(EXERCISE OBJECTIVE) The expected output is an exact copy of the lines from the one containing "Clear the search field using the X icon" through the final line of the entries below, with no images.
RECORD EXTRACTS section start
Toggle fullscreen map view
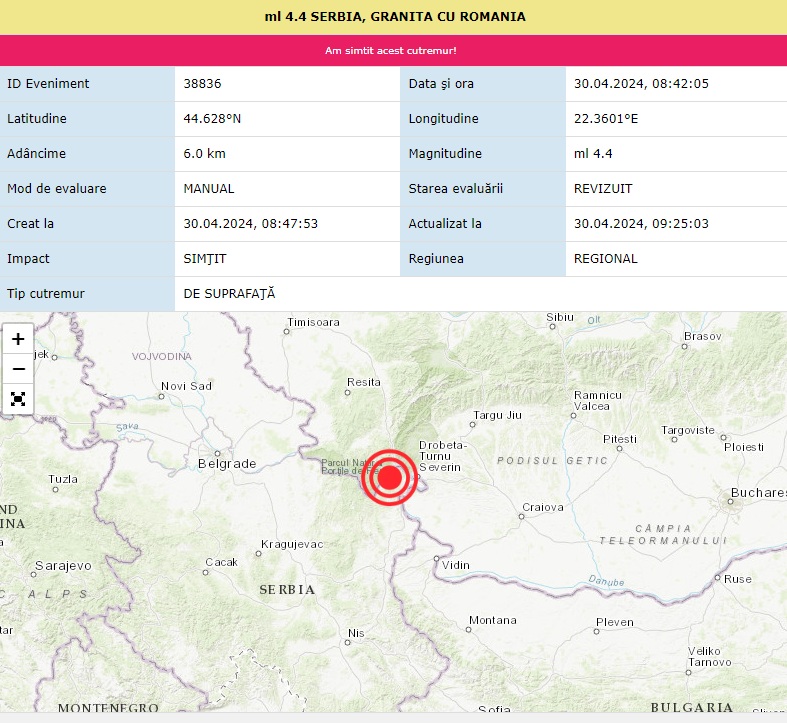click(18, 399)
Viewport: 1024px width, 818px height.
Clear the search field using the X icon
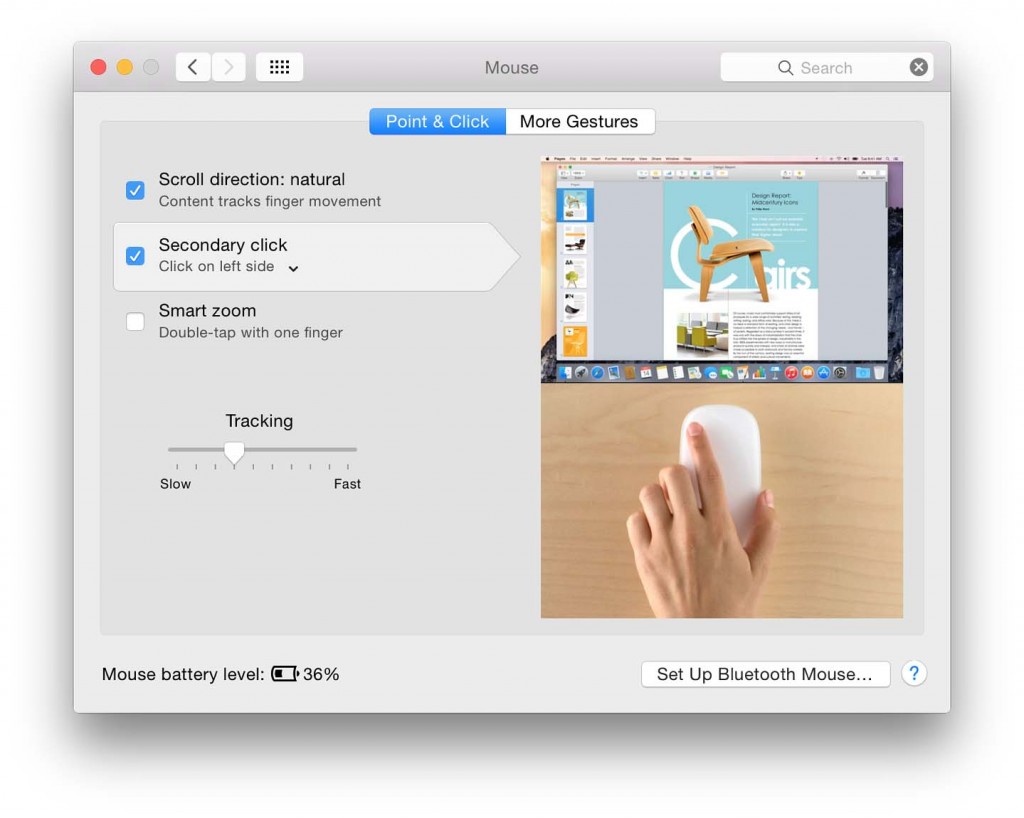(918, 67)
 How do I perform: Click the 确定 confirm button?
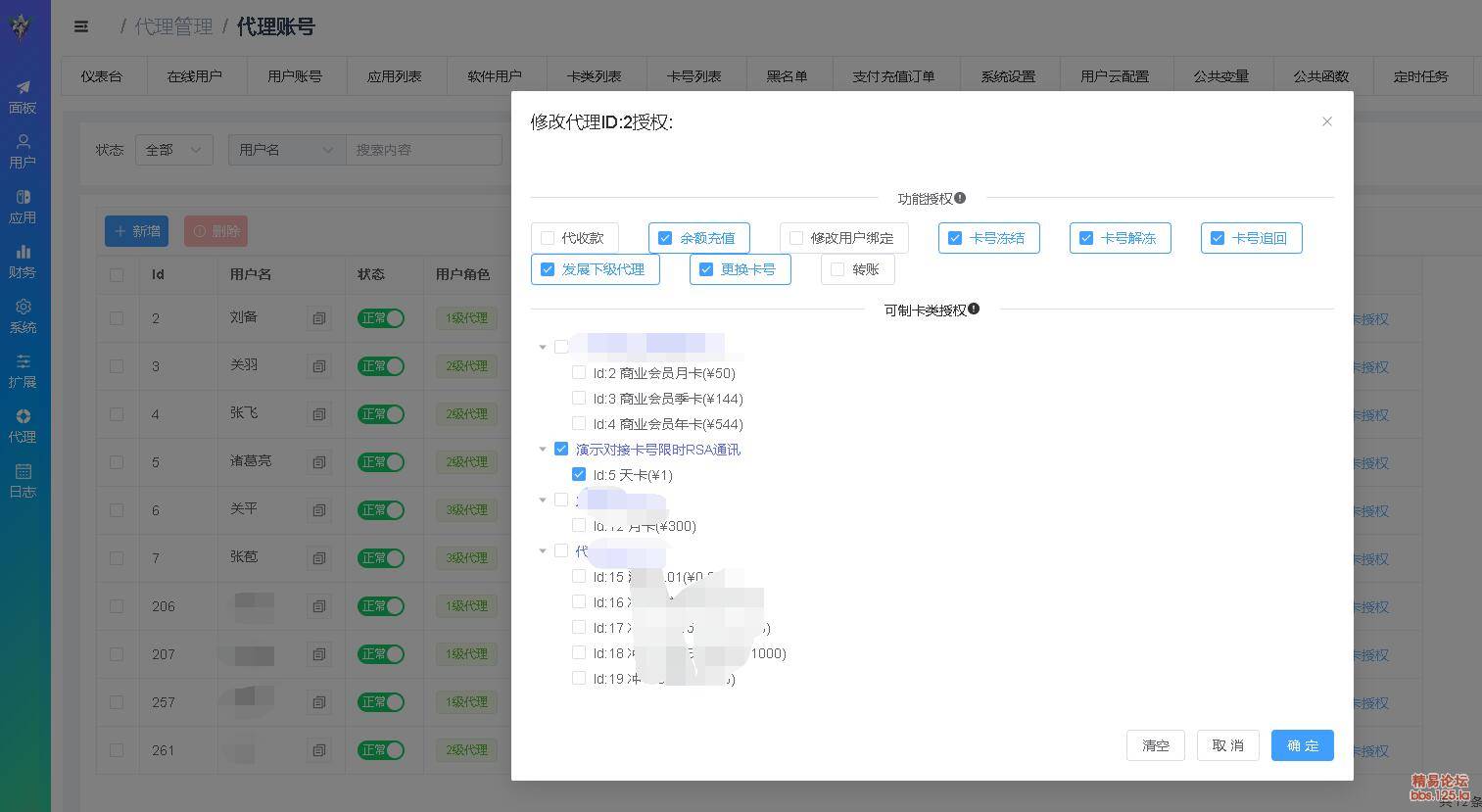1302,745
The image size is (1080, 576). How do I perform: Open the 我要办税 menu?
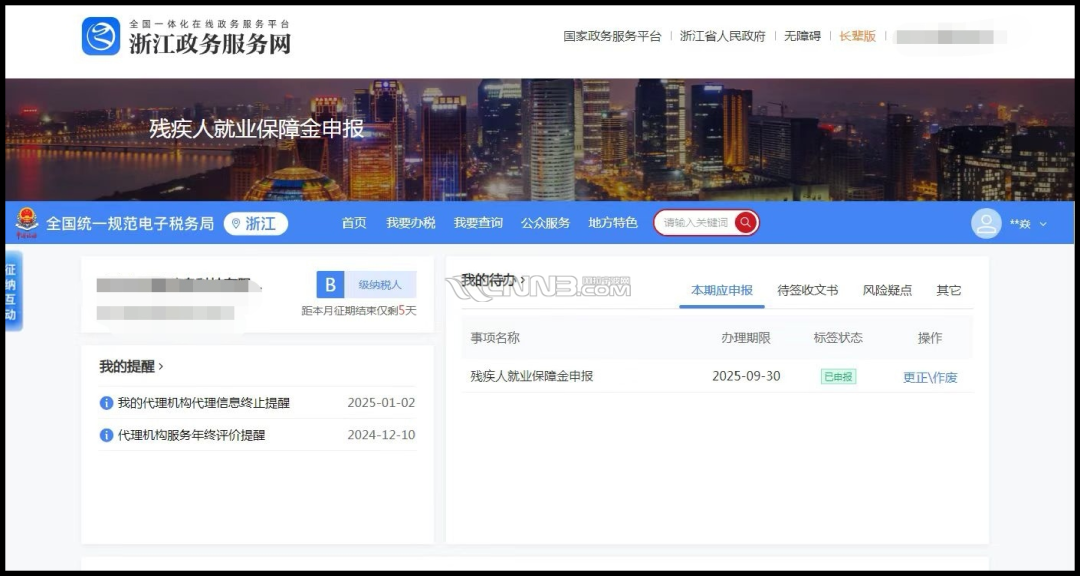coord(411,223)
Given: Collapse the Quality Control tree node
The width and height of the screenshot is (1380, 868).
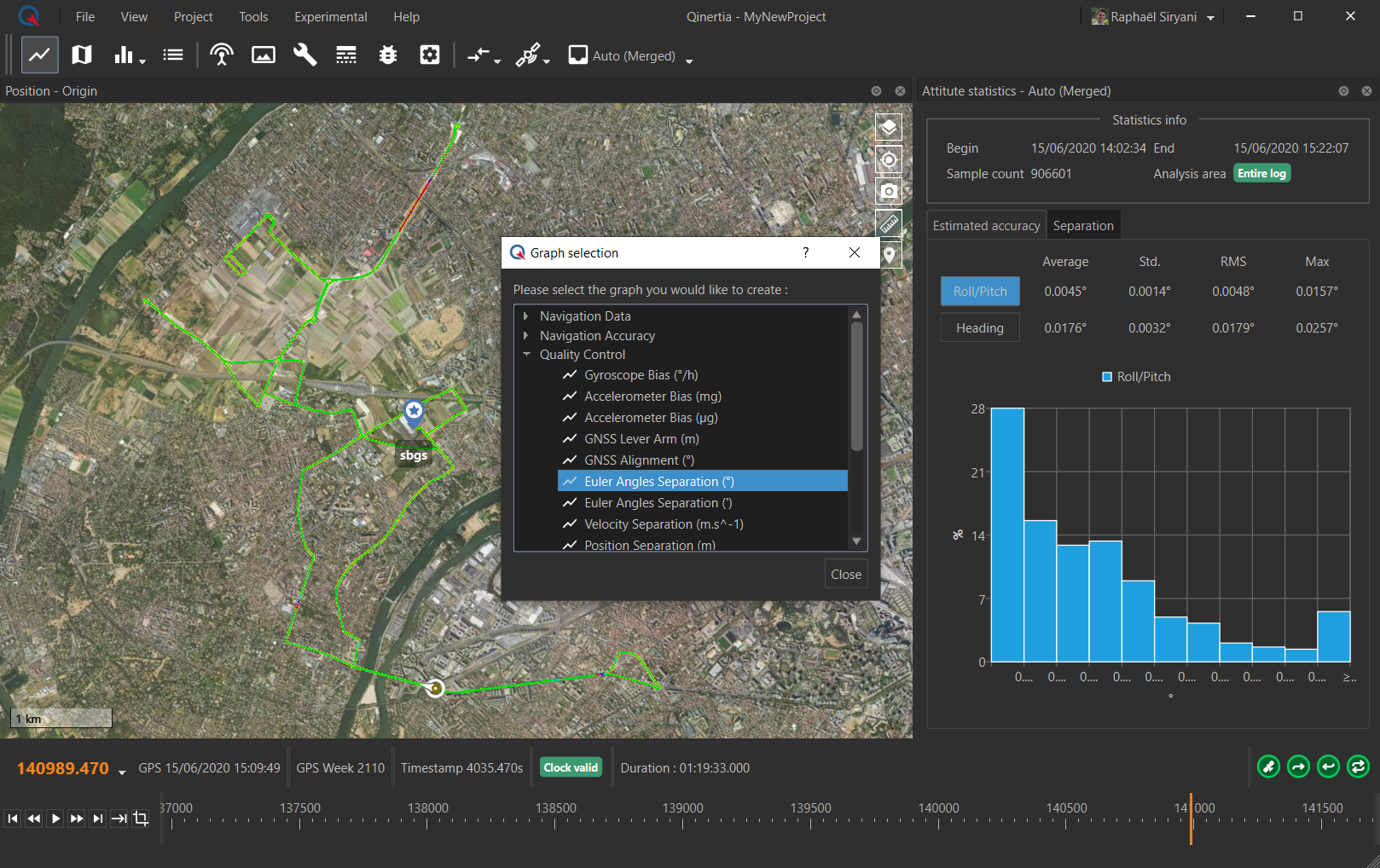Looking at the screenshot, I should pos(526,355).
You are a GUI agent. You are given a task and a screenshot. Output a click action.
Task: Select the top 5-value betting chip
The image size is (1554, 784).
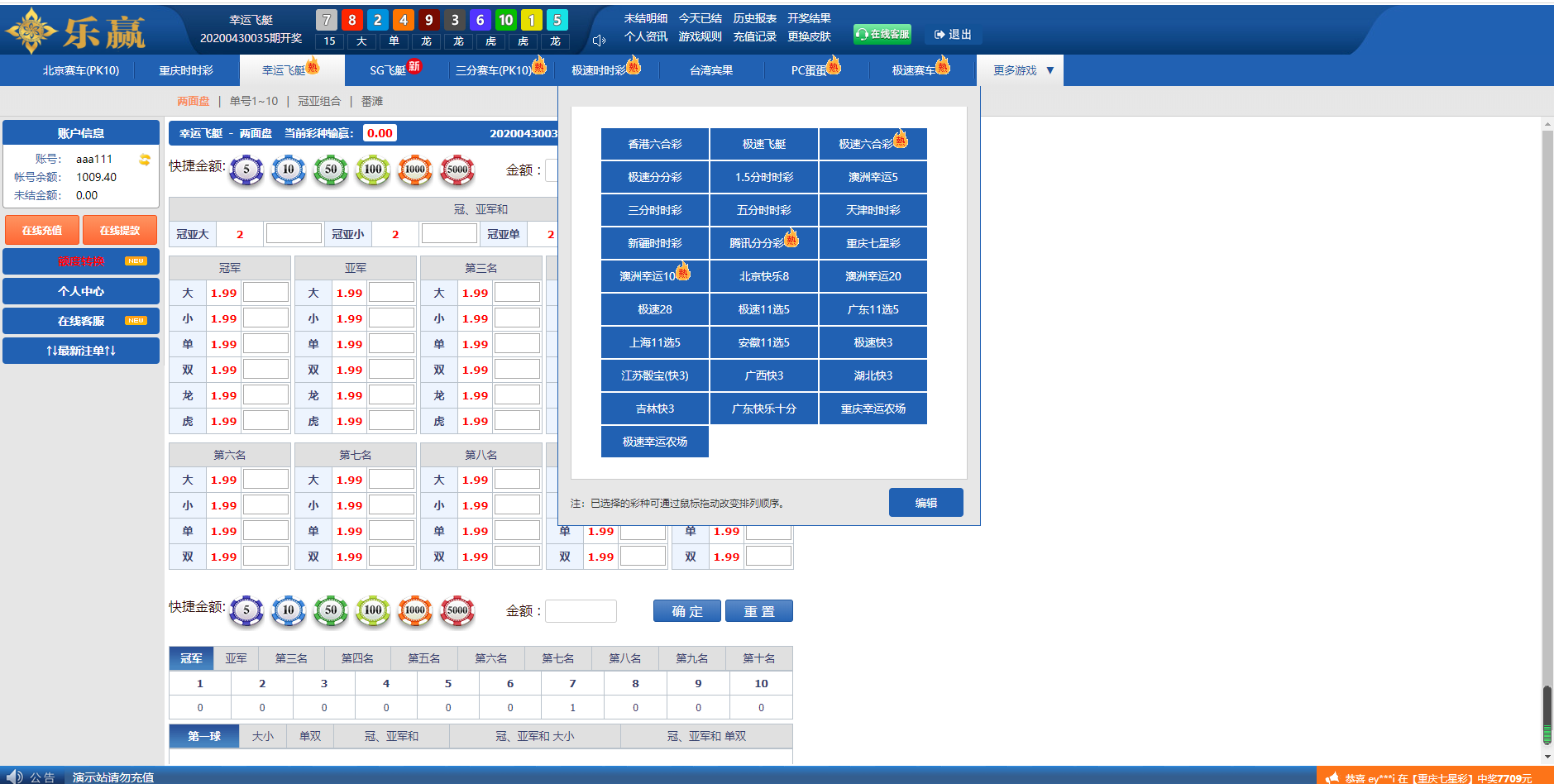point(246,170)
RECORD EXTRACTS section end
(EXERCISE RESPONSE)
Clear the search field using the X icon
(918, 67)
 How do I perform: Click the 确定 confirm button?
1302,745
The image size is (1080, 576). How do I perform: Open the 我要办税 menu?
coord(411,223)
Given: Collapse the Quality Control tree node
The width and height of the screenshot is (1380, 868).
Looking at the screenshot, I should pos(526,355).
You are a GUI agent. You are given a task and a screenshot. Output a click action.
Task: Select the top 5-value betting chip
The image size is (1554, 784).
point(246,170)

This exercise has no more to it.